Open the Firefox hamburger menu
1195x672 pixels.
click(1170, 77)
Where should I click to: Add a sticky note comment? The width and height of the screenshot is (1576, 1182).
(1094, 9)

• YOUR OBJECTIVE: Quote exactly and only the lines from the one holding "1195x672 pixels." through the end of the data.

• ANSWER TO THIS EXERCISE:
1195x672 pixels.
click(1170, 77)
Where should I click to: Add a sticky note comment? The width and height of the screenshot is (1576, 1182).
(1094, 9)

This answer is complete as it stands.